What Do LLMs Know About Alzheimer's Disease? Fine-Tuning, Probing, and Data Synthesis for AD Detection
Lei Jiang, Yue Zhou, Natalie Parde
TL;DR
The paper tackles the challenge of early Alzheimer's disease detection with limited labeled data by fine-tuning LLMs on AD transcripts and using linear probes to identify how AD signals are encoded within representations. It finds that AD-related information concentrates in specific markers and words after fine-tuning, enabling a data-synthesis approach that uses T5 to generate diagnostically informative synthetic samples guided by an AD linguistic marker set. Four main contributions are demonstrated: effective SFT for AD detection, a linear-probe framework to quantify AD-related information, token-level probing to pinpoint informative linguistic elements, and a marker-driven data-synthesis method to augment training data. The findings advance practical AD detectors and offer a framework for probing and augmenting low-resource clinical NLP tasks using LLMs, with implications for safer and more scalable deployment in healthcare contexts.
Abstract
Reliable early detection of Alzheimer's disease (AD) is challenging, particularly due to limited availability of labeled data. While large language models (LLMs) have shown strong transfer capabilities across domains, adapting them to the AD domain through supervised fine-tuning remains largely unexplored.
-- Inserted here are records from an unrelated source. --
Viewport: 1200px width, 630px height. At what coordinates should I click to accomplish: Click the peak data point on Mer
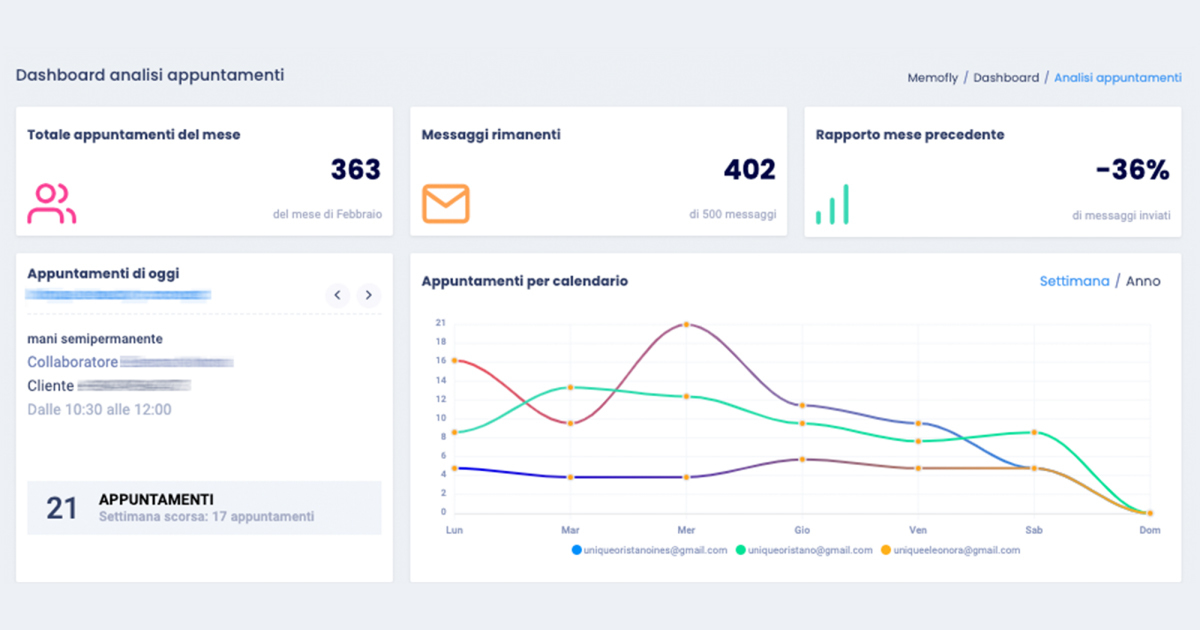[686, 324]
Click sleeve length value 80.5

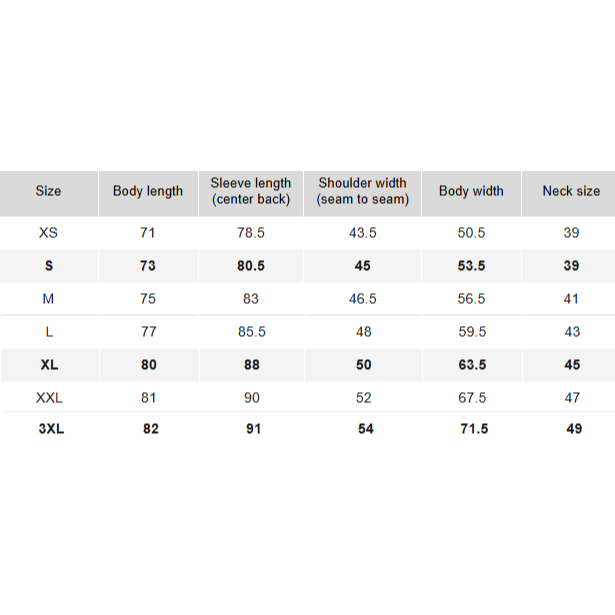pos(251,265)
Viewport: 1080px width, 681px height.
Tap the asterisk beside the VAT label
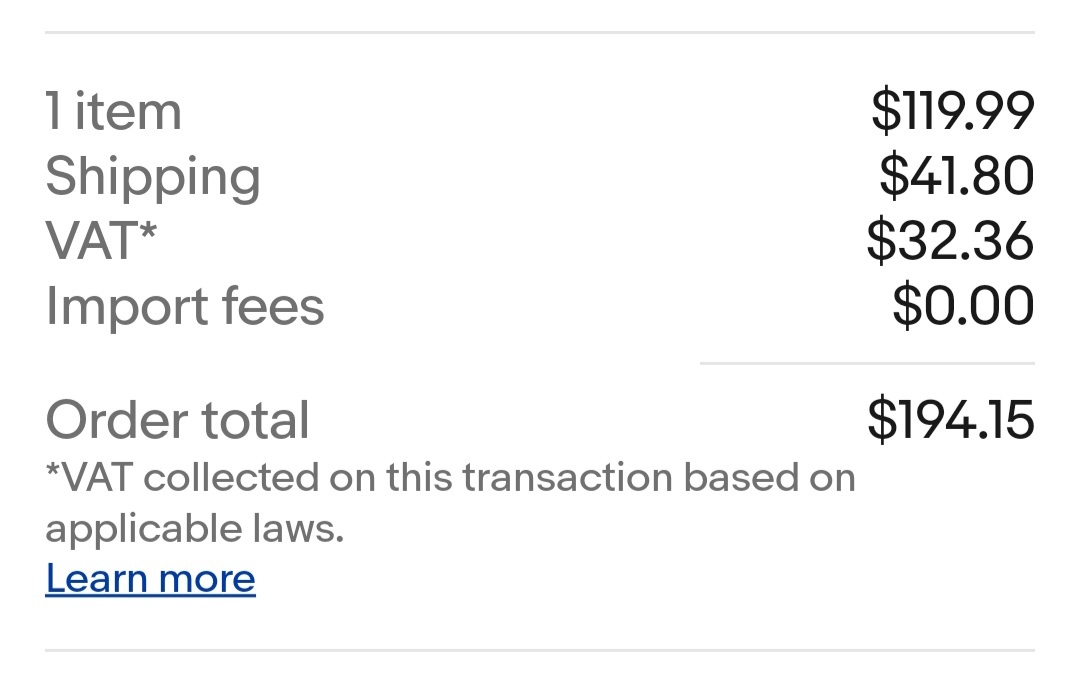(148, 234)

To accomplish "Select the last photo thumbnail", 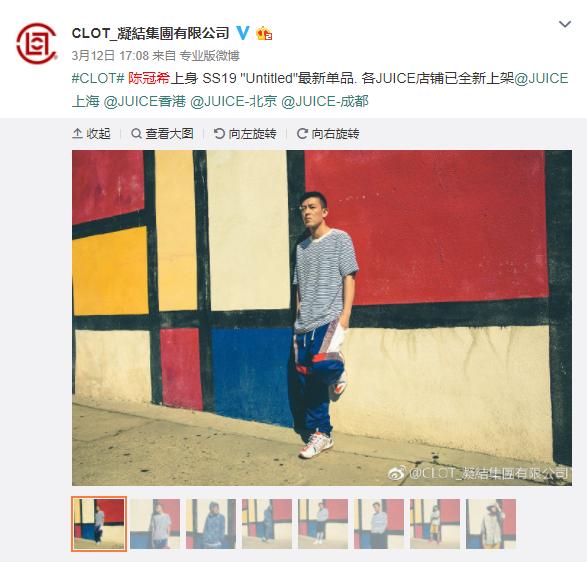I will pyautogui.click(x=491, y=524).
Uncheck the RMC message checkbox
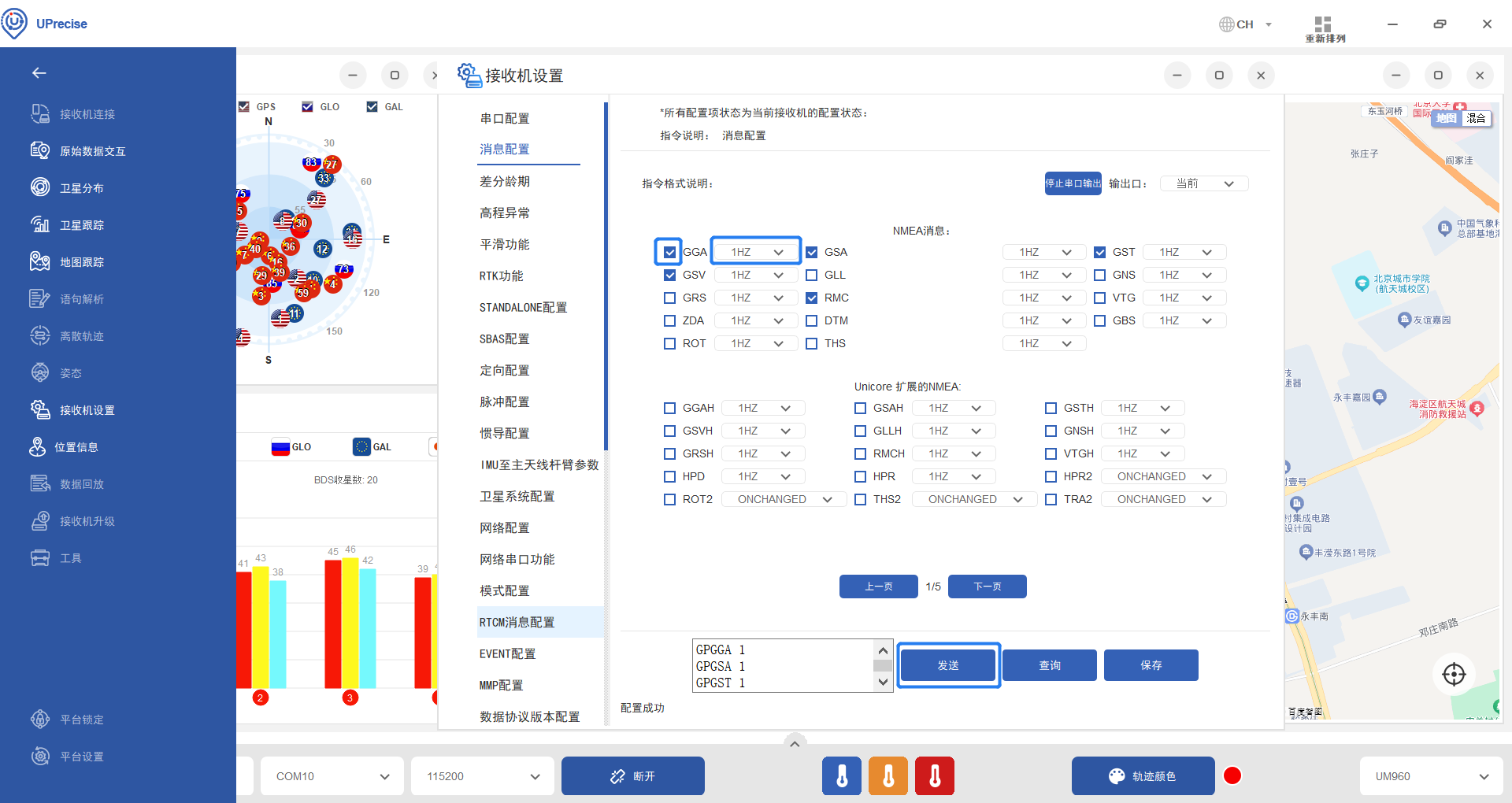The image size is (1512, 803). pos(812,298)
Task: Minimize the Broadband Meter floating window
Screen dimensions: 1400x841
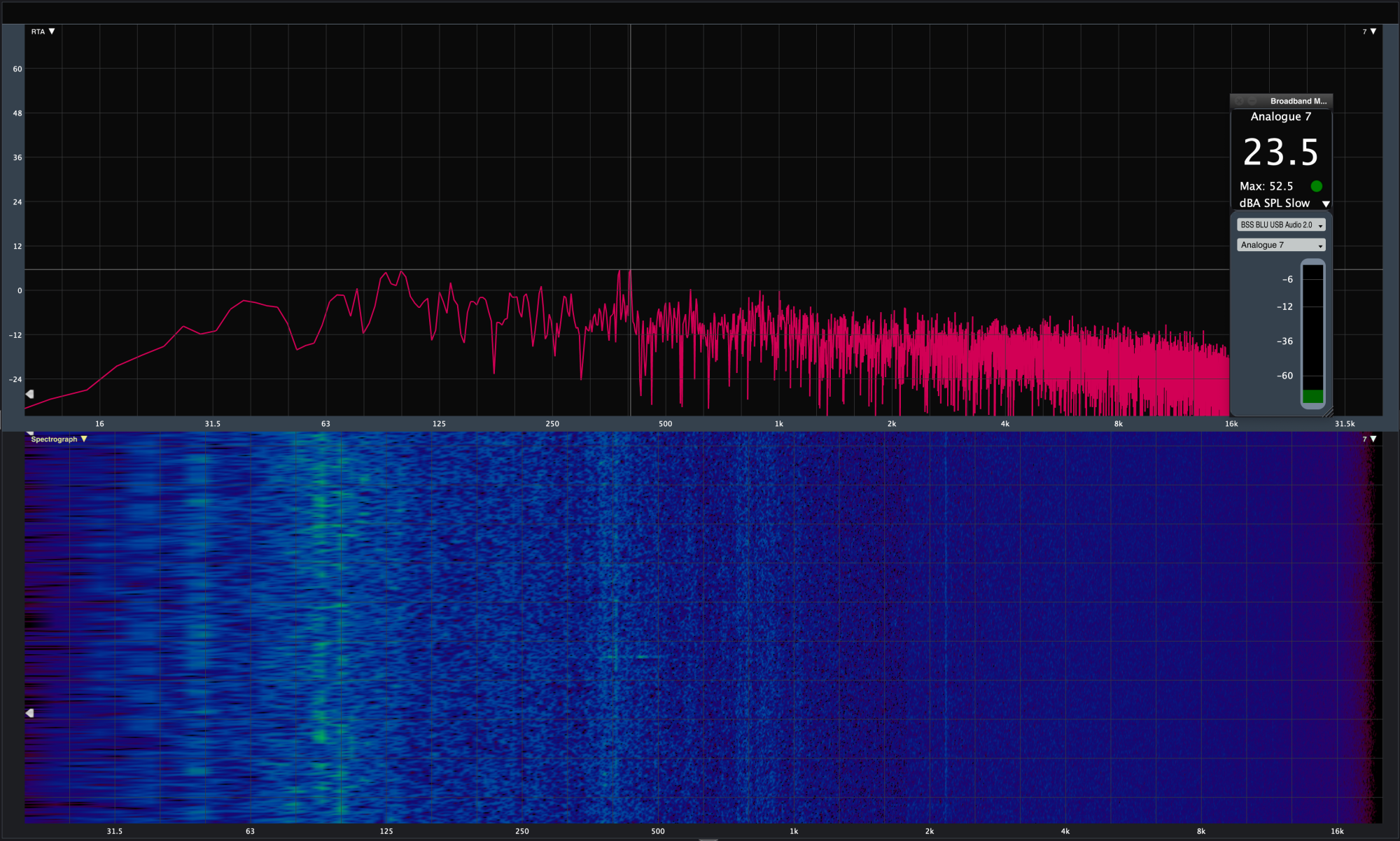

In this work, we fine-tune an LLM for AD detection and investigate how task-relevant information is encoded within its internal representations. We employ probing techniques to analyze intermediate activations across transformer layers, and we observe that, after fine-tuning, the probing values of specific words and special markers change substantially, indicating that these elements assume a crucial role in the model's improved detection performance. Guided by this insight, we design a curated set of task-aware special markers and train a sequence-to-sequence model as a data-synthesis tool that leverages these markers to generate structurally consistent and diagnostically informative synthetic samples. We evaluate the synthesized data both intrinsically and by incorporating it into downstream training pipelines.